There is no economic theory so stupid that it won’t have its adherents in academia. From James Rickards at dailyreckoning.com:

MMT is the most potentially damaging economic doctrine I have ever encountered, with the exception of communism.
Let’s begin with the idea that the Fed and Treasury should be merged in practice so that the Fed will monetize any amount of spending or borrowing the Treasury wants.
The reason markets have any confidence at all in the Fed is precisely because they are perceived as independent of congressional spending plans. MMT takes this confidence for granted and assumes the Fed can just crank up the printing press whenever the Treasury likes.
But, as soon as this kind of coordinated effort appears, markets will lose confidence, inflation expectations will soar and interest rates will skyrocket. The plan would collapse before it really began. This is exactly the type of adaptive behavior by investors and markets that MMT academics do not understand.

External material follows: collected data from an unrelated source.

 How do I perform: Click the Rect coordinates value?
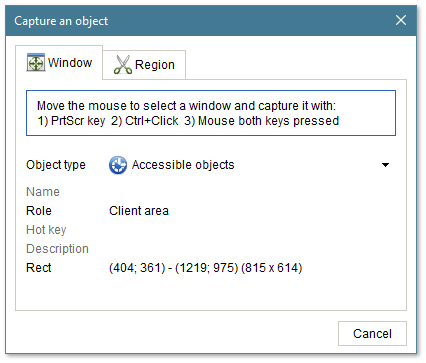click(x=206, y=268)
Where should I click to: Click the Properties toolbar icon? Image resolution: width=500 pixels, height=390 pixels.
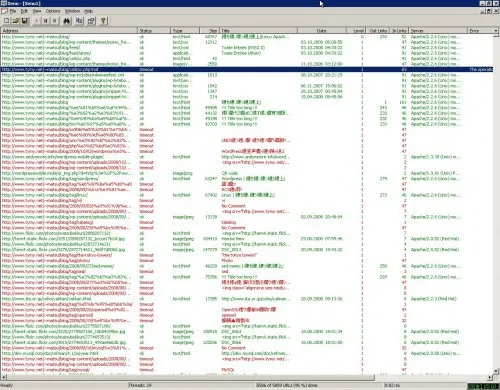coord(91,21)
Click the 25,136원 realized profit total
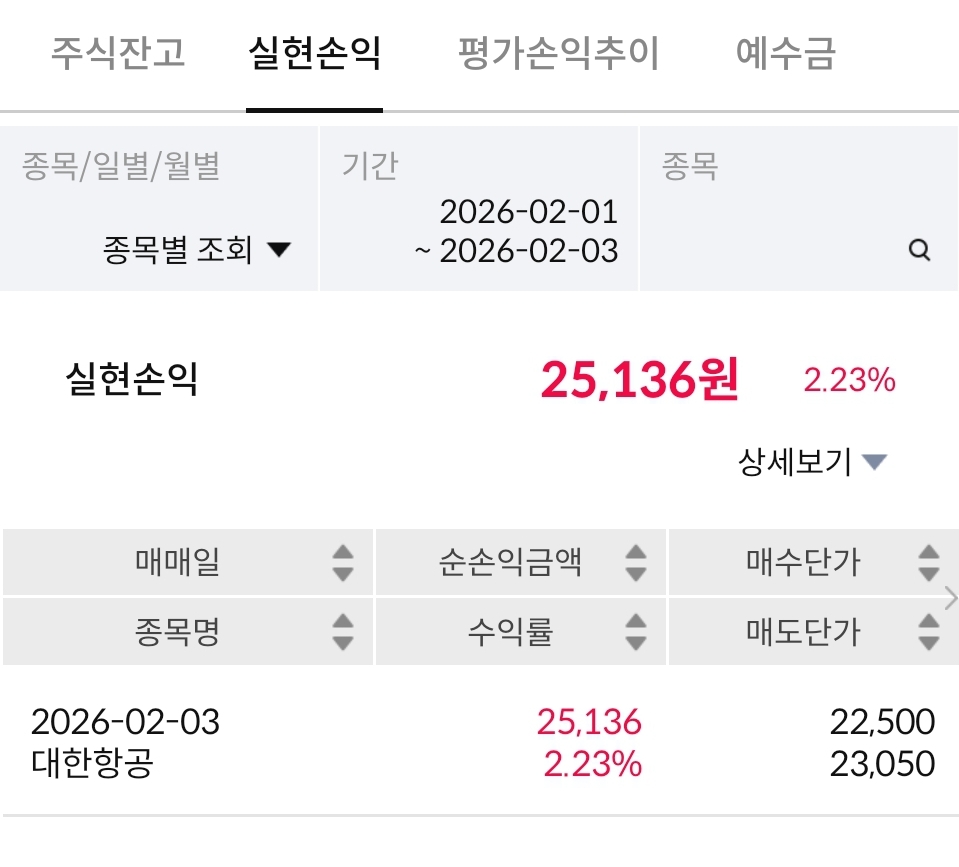Viewport: 959px width, 867px height. pyautogui.click(x=639, y=380)
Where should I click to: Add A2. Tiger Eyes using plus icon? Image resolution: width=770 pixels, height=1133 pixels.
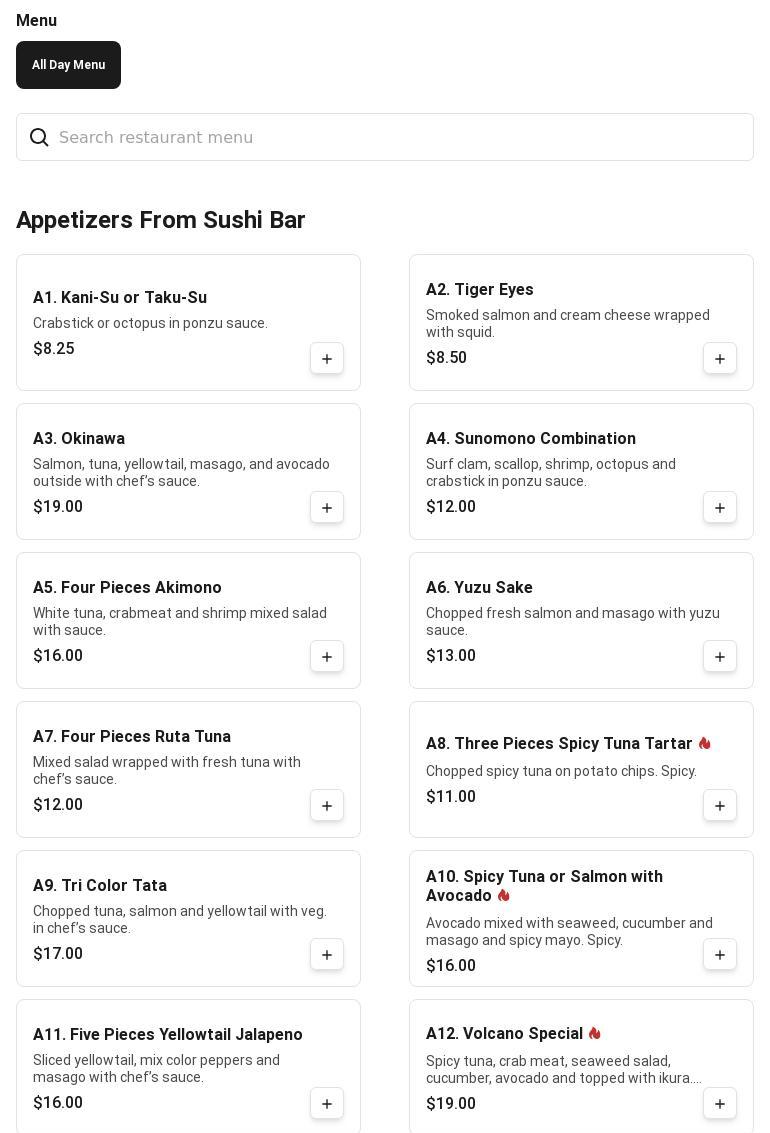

MMT says that a currency issuer such as the U.S. can never go broke because it can simply print money to pay off the debt (provided the borrowings are in the same currency as the printed money). This may be true in some narrow, literal sense, but it does not mean investors have to wait around for the trainwreck.
The evidence is strong that debt-to-GDP ratios above 90% are a major headwind for growth. Today that ratio is 130% and heading higher. More borrowing does not produce growth; it simply makes the debt problem worse.